Top Pigeon Forge Restaurants for Great Eats in the Smokies

Kathleen Walls Avatar
Pigeon Forge Restaurants - The water wheel  on Little Pigeon River that turns the mill at Old Mill
The water wheel on Little Pigeon River that turns the mill at Old Mill. Photo credit: Kathleen Walls

With top attractions like Dollywood and Great Smoky Mountain National Park, Pigeon Forge is swarming with great dining experiences. Here are just a few of the places to find delicious food in Pigeon Forge. The Smoky Mountain Parkway runs through Pigeon Forge and is home to many restaurants and attractions.

Pigeon Forge Restaurants - The Old Mill Restaurant
The Old Mill Restaurant. Photo credit: Kathleen Walls

The Old Mill Restaurant

The Old Mill’s history is similar to that of Pigeon Forge. It all started when Mordecai Lewis settled on the banks of a small river in east Tennessee in 1786. Lewis’ son-in-law, Issac Love, built an iron forge on the site in 1817 and his sons built a grist mill there in 1830. They named the mill Lewis Mill after their grandfather. The river came to be known as the Little Pigeon River because flocks of now-extinct passenger pigeons roosted in the trees on its banks. The town grew and got its name from the pigeons and the forge.

The Old Mill Restaurant is one of the most famous and best restaurants in Pigeon Forge. We had breakfast there with Donna Huffake and Jimmy Proffitt from the Old Mill’s public relations department. They told us the mill’s story as we dined. I had the Old Mill Country Breakfast. It’s two farm-fresh eggs, (I choose over easy) stone ground corn grits, pancakes, home-fried potatoes, homemade biscuits with tri-berry preserves, and country sausage gravy. I added bacon and loved it. It’s typical Southern comfort food.

They are open for breakfast, lunch, or dinner. Many of the tables have a view of the Little Pigeon River as it flows through the 200-year-old mill’s water wheel.

For lighter fare, they have the Old Mill Pottery House Cafe and for taking home supplies for the family kitchen, there is the Old Mill General Store. You can find a soup sampler of four kinds of soup served here or buy stone ground grits or cornmeal.

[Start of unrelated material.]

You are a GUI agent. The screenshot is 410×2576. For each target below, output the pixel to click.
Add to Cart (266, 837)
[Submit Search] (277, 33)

If you are craving dessert, the Old Mill Creamery serves homemade ice cream or the Old Mill Candy Store offers some homemade candies. The fudge is my favorite here. There’s also an Old Forge Distillery for your favorite spirits.

Pigeon Forge Restaurants - Mama’s Farmhouse
Mama’s Farmhouse. Photo credit: Kathleen Walls

Mama’s Farmhouse Restaurant

Mama’s Farmhouse is another great breakfast choice. It’s like dining at grandma’s. The restaurant, family-owned by the Johnson family, is based on their memories of their great-grandmother‘s kitchen. Everyone called her “Mama.” Meals are brought to your table family-style and are all-you-can-eat. Just ask if you want more.

Their buttermilk biscuits won first place in the People’s Choice Award at the 2015 International Biscuit Festival in Knoxville. Biscuits are accompanied by both Mama’s special chocolate gravy and a  traditional sausage gravy. The server brought us dishes filled with cinnamon sugar pinwheels, scrambled eggs,  cheese grits, hash brown casserole, fresh fruit, chicken tenders, sausage patties, and crispy bacon for a breakfast that was more like a very filling brunch.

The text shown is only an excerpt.